The lowest common ancestor is the node with largest depth which is the ancestor of both nodes.
Example
For the following binary tree:
4
/ \
3 7
/ \
5 6
LCA(3, 5) = 4
LCA(5, 6) = 7
LCA(6, 7) = 7
Note
递归左右子树,若左右子树都有解,那么返回根节点;若仅左子树有解,返回左子树;若仅右子树有解,返回右子树;若都无解,返回null。
对于BST而言,更为简单:公共祖先一定是大于等于其中一个结点,小于等于另一个结点。那么若两个结点都小于当前的root结点,完全可以继续去比较第一个比root小的结点:root.left;若两个结点都大于当前的root结点,就去比较第一个比root大的结点:root.right;否则,一定是满足一个结点小于等于root,另一个结点大于等于root的情况了,返回root即可。
For the binary search tree, the root.val must be smaller than its right children but larger than its left children. Therefore, there are three basic possible relationships among root, p and q.
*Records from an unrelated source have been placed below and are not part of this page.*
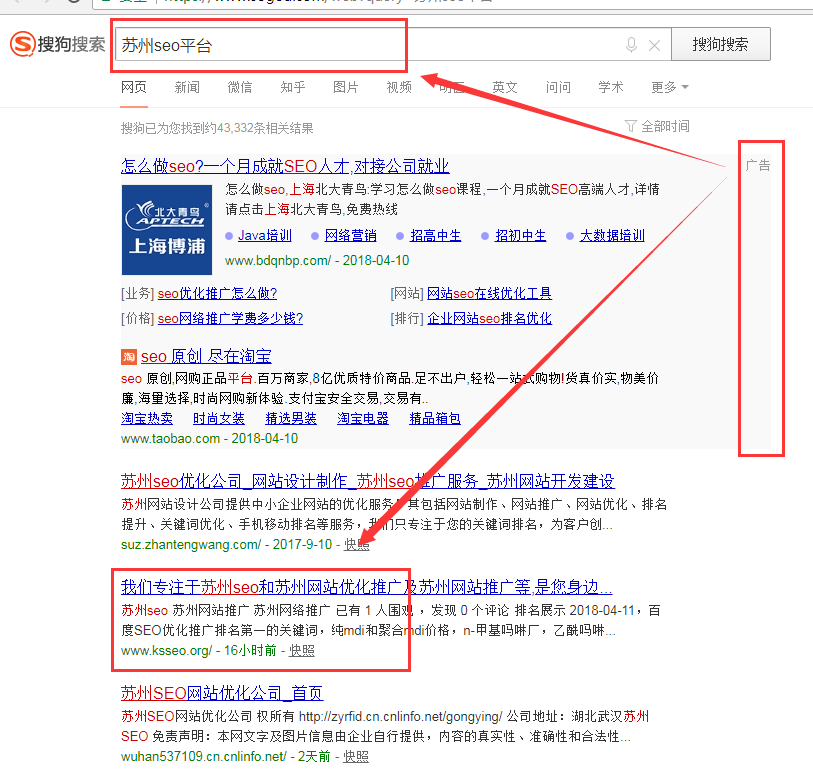The width and height of the screenshot is (813, 779).
Task: Clear the search box with X icon
Action: point(654,45)
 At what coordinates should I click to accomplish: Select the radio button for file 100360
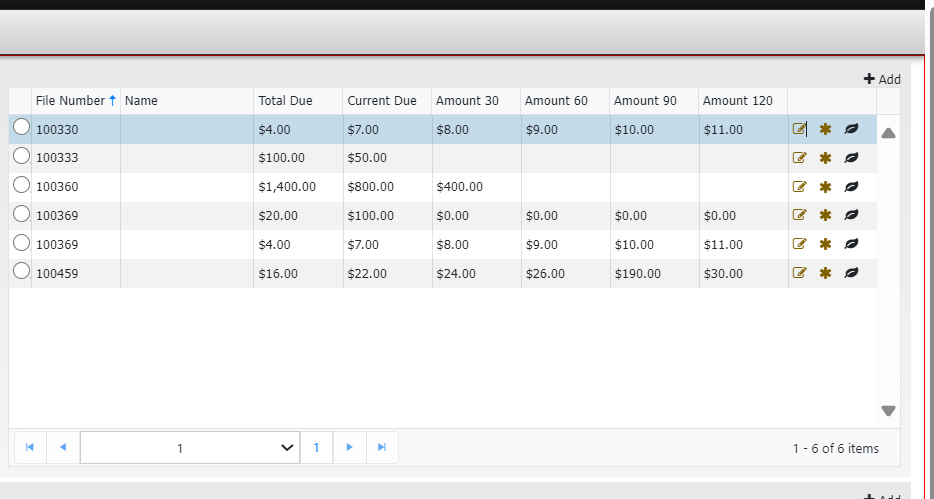pos(21,185)
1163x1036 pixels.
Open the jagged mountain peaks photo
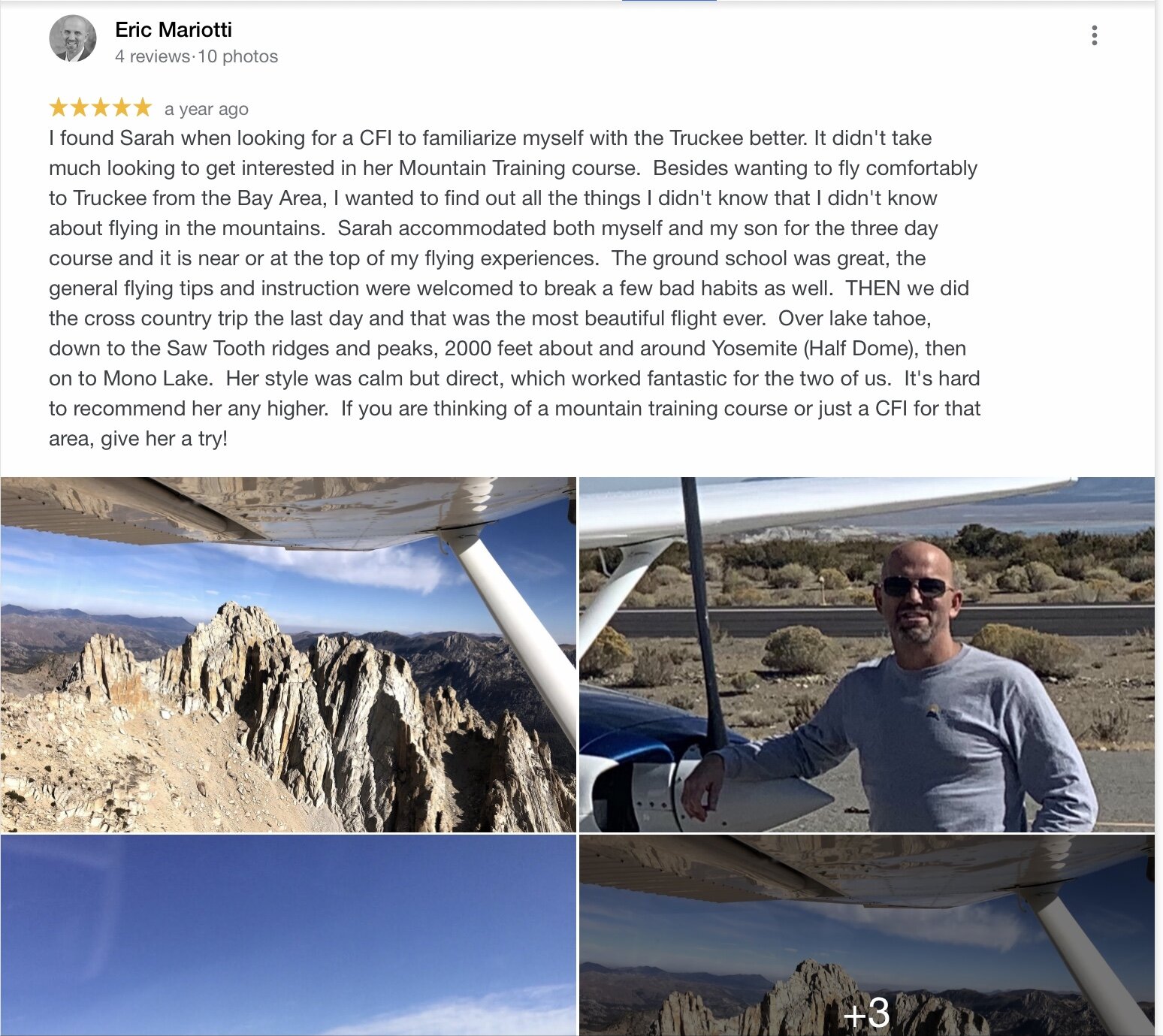coord(288,654)
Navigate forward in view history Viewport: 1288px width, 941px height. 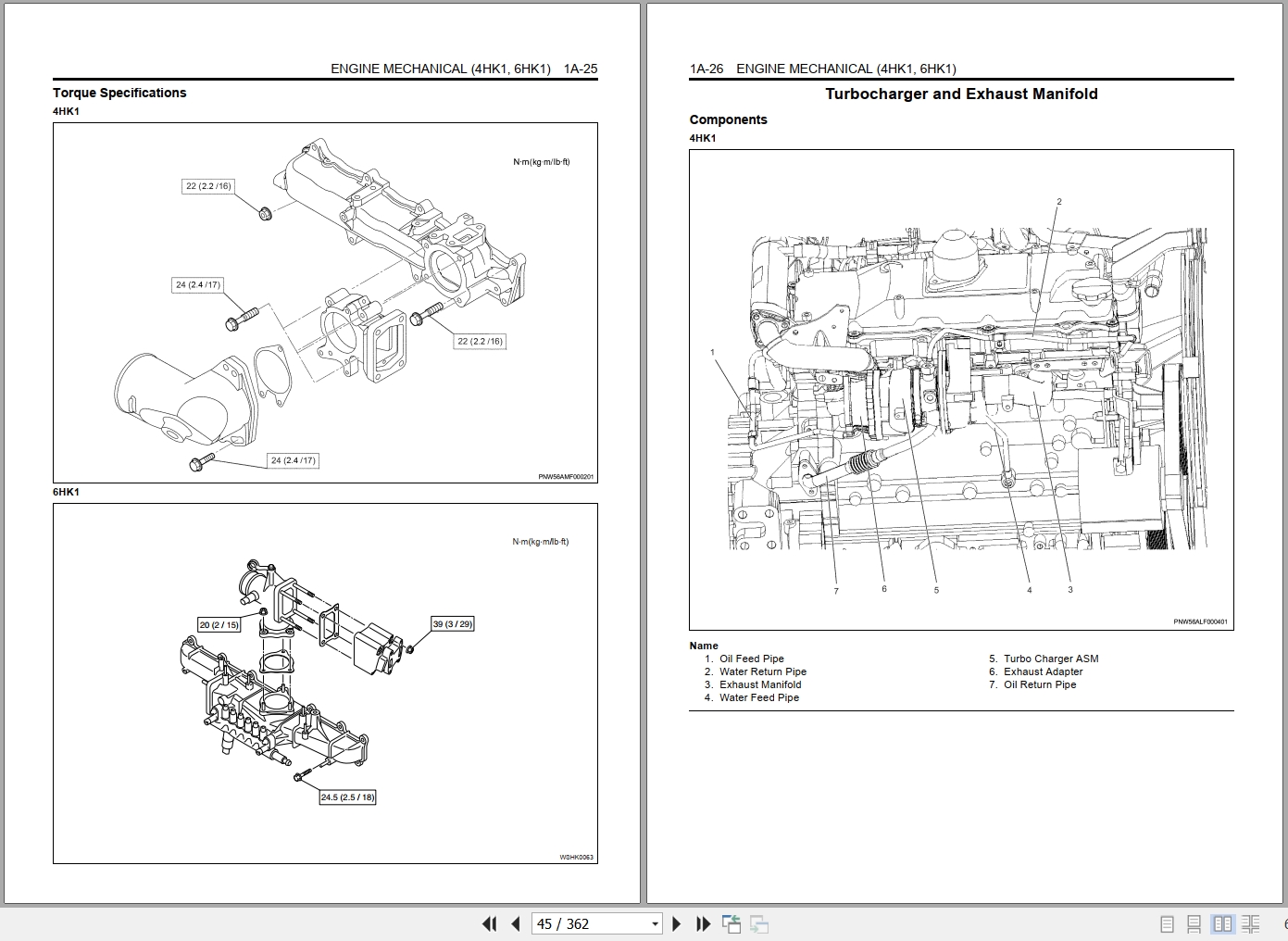(x=760, y=924)
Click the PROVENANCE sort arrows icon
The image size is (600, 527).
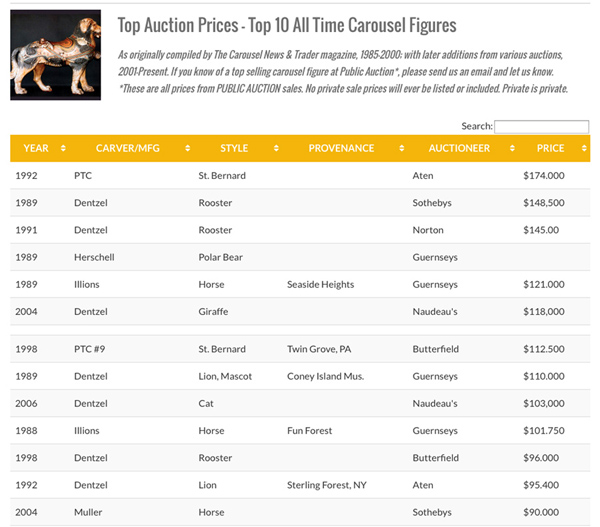point(401,148)
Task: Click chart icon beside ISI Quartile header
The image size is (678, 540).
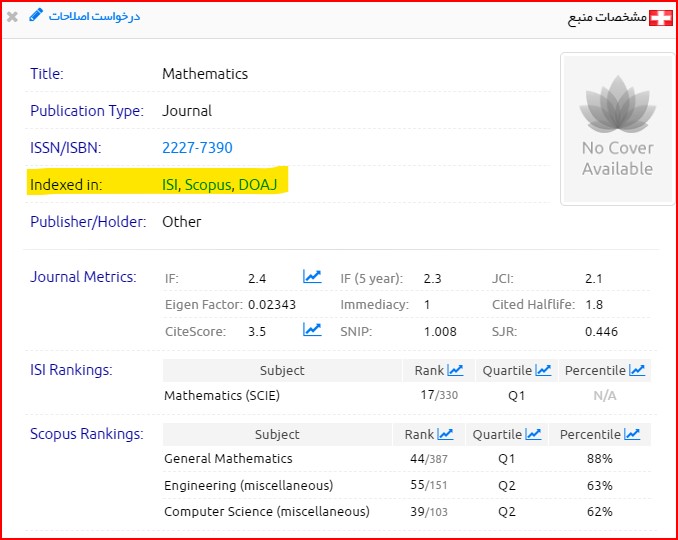Action: coord(543,370)
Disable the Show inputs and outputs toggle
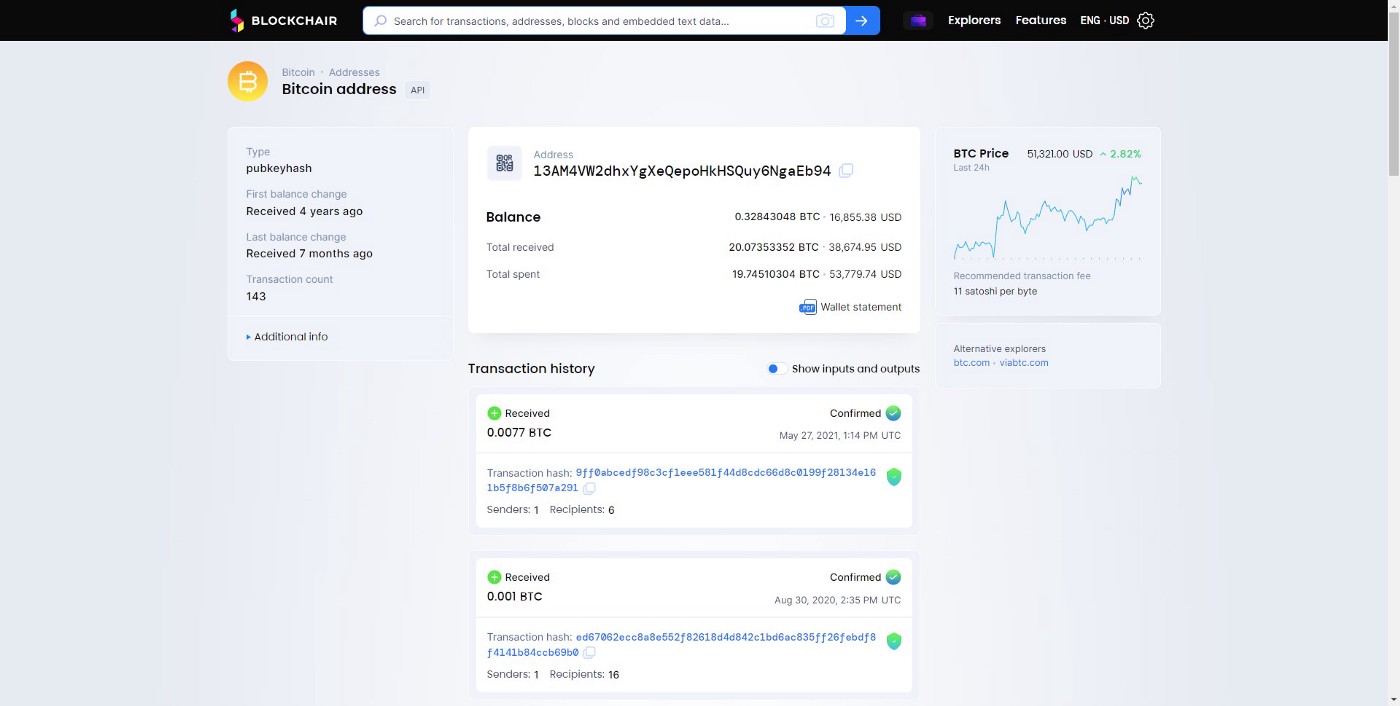Viewport: 1400px width, 706px height. [774, 368]
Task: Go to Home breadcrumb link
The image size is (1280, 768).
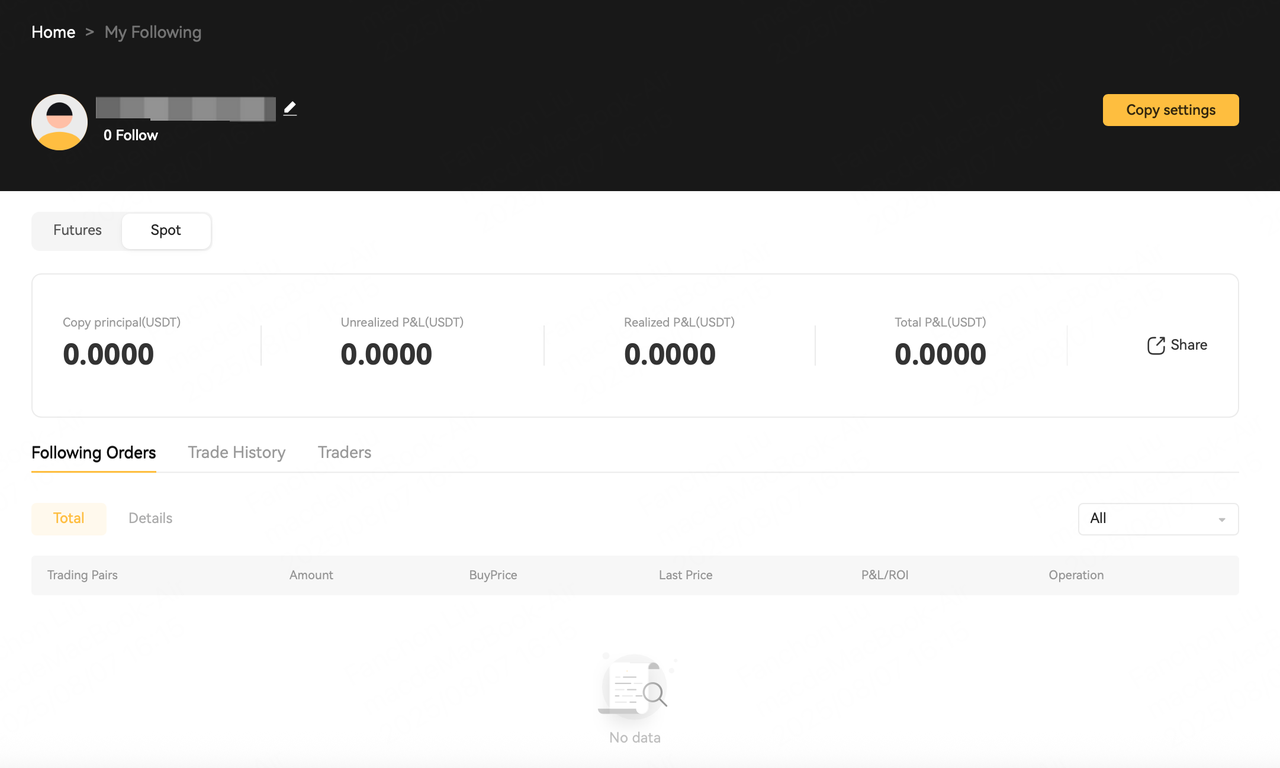Action: pyautogui.click(x=53, y=32)
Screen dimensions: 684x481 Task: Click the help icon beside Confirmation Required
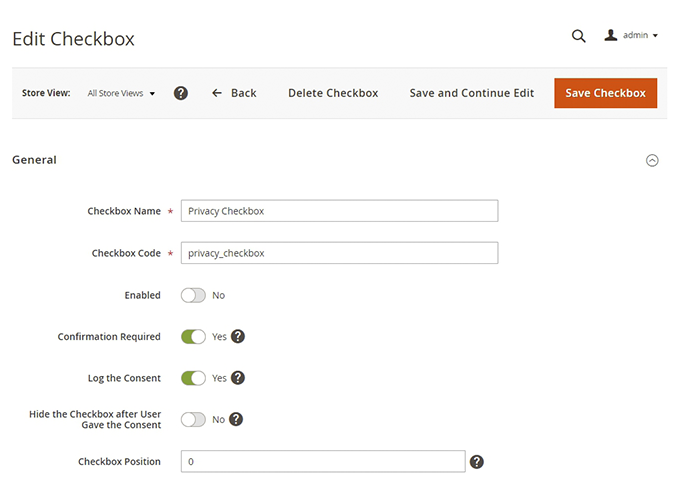[x=238, y=337]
p.val >= root.val && q.val <= root.val;
p.val > root.val && q.val > root.val;
p.val < root.val && q.val < root.val;
Here we ignored the situation if we switch p and q, that's equivalent situation to the first one, of which the result is root. So we just need to dig into the 2nd and 3rd.
For the 2nd situation, replace root with root.right cause the common ancestor must be larger than root, then we can just use recursion to get the answer.
Same for the 3rd.
Solution
public class Solution {
public TreeNode lowestCommonAncestor(TreeNode root, TreeNode A, TreeNode B) {
if (root == null || root == A || root == B) return root;
TreeNode left = lowestCommonAncestor(root.left, A, B);
TreeNode right = lowestCommonAncestor(root.right, A, B);
if (left != null && right != null) return root;
if (left != null && right == null) return left;
if (left == null && right != null) return right;
return null;
}
}
For BST:
public class Solution {
public TreeNode lowestCommonAncestor(TreeNode root, TreeNode p, TreeNode q) {
if (root.val > p.val && root.val > q.val) return lowestCommonAncestor(root.left, p, q);
if (root.val < p.val && root.val < q.val) return lowestCommonAncestor(root.right, p, q);
return root;
}
}